Dataset entries START

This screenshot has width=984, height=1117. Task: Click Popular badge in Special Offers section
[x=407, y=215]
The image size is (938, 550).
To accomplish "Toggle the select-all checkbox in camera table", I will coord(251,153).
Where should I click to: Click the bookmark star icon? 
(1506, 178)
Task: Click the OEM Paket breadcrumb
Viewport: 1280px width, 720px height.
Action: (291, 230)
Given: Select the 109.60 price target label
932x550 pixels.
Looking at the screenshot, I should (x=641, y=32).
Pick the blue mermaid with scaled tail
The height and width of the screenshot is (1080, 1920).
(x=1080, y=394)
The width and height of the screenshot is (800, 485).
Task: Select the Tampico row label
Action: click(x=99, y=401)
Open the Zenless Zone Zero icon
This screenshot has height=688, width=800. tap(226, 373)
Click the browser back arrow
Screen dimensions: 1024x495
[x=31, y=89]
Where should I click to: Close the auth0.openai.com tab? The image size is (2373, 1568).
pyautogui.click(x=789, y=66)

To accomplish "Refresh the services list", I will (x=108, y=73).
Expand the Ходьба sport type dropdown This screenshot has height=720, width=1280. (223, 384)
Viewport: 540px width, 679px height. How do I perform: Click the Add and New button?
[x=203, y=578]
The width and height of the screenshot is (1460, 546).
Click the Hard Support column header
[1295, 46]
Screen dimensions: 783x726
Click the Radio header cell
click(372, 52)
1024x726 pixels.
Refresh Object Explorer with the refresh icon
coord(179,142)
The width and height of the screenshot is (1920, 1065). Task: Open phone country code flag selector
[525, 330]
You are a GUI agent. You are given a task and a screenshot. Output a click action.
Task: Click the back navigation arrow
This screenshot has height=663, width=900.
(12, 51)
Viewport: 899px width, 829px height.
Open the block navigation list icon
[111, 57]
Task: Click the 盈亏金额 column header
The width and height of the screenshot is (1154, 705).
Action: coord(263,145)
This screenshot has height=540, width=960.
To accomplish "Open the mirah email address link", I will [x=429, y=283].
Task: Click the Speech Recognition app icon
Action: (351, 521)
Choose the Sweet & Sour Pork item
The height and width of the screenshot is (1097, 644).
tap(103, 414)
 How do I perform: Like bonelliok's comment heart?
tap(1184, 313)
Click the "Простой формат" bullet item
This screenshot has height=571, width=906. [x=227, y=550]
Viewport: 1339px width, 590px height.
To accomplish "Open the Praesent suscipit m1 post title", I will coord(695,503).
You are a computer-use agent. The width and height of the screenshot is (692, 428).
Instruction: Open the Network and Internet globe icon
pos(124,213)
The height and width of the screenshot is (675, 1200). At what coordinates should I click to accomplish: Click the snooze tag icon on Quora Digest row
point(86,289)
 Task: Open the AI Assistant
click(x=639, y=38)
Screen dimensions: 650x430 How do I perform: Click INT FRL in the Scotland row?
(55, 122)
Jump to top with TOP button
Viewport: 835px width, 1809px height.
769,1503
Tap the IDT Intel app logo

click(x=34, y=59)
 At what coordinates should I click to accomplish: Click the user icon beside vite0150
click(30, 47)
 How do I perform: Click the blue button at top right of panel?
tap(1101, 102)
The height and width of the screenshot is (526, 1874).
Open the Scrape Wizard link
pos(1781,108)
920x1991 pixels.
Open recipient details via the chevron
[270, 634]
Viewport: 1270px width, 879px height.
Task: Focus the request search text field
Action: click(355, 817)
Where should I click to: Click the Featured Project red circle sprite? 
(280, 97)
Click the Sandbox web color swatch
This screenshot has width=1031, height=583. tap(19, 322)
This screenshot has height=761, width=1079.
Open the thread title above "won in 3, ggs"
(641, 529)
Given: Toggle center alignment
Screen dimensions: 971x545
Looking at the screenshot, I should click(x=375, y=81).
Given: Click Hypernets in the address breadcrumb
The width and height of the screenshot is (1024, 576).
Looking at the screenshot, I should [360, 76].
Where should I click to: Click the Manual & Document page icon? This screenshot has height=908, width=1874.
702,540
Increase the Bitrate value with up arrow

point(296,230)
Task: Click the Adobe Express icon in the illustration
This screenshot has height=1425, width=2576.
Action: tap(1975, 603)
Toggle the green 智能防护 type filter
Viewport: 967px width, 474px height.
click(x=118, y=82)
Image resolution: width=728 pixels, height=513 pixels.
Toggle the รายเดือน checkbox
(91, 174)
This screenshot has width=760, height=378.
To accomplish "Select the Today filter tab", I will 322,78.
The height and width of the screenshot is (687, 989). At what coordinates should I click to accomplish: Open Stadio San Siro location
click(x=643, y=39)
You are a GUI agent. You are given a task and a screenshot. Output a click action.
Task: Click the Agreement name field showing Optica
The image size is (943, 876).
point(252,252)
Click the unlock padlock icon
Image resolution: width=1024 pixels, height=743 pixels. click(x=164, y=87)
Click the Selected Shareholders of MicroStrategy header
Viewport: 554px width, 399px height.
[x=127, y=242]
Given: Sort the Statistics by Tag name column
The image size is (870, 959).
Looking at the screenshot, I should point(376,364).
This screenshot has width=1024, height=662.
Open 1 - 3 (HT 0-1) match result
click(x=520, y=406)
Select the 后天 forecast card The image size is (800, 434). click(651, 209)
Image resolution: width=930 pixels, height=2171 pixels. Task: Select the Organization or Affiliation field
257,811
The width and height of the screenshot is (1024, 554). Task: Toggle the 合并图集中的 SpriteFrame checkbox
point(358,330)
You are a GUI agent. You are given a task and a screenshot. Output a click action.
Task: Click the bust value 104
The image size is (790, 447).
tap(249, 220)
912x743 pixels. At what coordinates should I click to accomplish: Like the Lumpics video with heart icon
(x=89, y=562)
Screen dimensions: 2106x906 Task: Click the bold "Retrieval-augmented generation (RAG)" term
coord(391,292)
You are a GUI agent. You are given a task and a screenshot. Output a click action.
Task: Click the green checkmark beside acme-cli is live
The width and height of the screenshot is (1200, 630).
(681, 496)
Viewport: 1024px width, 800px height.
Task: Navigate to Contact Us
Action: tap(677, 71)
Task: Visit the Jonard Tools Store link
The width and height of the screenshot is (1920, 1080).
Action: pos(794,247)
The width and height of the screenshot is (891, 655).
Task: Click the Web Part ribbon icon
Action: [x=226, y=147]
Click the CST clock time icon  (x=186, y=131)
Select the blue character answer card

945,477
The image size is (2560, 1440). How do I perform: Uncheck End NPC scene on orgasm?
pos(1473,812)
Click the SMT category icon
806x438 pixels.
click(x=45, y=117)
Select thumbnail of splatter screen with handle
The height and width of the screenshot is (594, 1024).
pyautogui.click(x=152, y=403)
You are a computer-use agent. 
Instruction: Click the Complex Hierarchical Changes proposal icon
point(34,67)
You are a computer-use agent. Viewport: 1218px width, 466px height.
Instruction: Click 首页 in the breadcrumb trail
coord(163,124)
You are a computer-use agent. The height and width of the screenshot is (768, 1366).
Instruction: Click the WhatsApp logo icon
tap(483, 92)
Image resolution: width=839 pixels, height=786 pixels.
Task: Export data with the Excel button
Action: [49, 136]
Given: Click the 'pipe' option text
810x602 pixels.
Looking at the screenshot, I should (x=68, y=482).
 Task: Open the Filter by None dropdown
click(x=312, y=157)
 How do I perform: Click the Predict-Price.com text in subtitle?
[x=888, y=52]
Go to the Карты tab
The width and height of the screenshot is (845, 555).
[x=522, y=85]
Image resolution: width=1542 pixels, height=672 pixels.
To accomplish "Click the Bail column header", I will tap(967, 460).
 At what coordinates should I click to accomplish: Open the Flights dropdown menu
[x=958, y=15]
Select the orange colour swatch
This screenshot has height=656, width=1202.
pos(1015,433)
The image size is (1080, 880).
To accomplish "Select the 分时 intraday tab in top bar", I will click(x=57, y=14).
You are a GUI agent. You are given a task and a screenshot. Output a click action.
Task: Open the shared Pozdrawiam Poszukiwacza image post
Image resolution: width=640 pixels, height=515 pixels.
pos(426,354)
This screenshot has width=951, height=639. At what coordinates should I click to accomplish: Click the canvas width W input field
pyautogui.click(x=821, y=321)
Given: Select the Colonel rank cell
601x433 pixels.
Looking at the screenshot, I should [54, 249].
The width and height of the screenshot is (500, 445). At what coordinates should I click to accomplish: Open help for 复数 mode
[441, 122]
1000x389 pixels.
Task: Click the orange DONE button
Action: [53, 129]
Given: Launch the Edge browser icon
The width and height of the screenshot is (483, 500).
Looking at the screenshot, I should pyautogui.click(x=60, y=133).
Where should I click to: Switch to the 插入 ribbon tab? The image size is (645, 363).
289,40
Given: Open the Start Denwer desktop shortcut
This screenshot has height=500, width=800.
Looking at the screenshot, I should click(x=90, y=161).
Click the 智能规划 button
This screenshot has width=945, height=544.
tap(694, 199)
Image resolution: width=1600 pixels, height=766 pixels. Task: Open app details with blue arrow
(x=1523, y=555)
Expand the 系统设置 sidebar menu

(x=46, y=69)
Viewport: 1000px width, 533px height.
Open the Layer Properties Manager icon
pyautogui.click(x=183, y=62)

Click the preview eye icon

Dataset entries END

| Work required |
Reproduce every line in the records above that contains the word "computer".

| Exercise response |
You are a computer-use agent. The width and height of the screenshot is (692, 428).
You are a computer-use agent. 
You are a computer-use agent. Viewport: 1218px width, 466px height.
You are a computer-use agent. The height and width of the screenshot is (768, 1366).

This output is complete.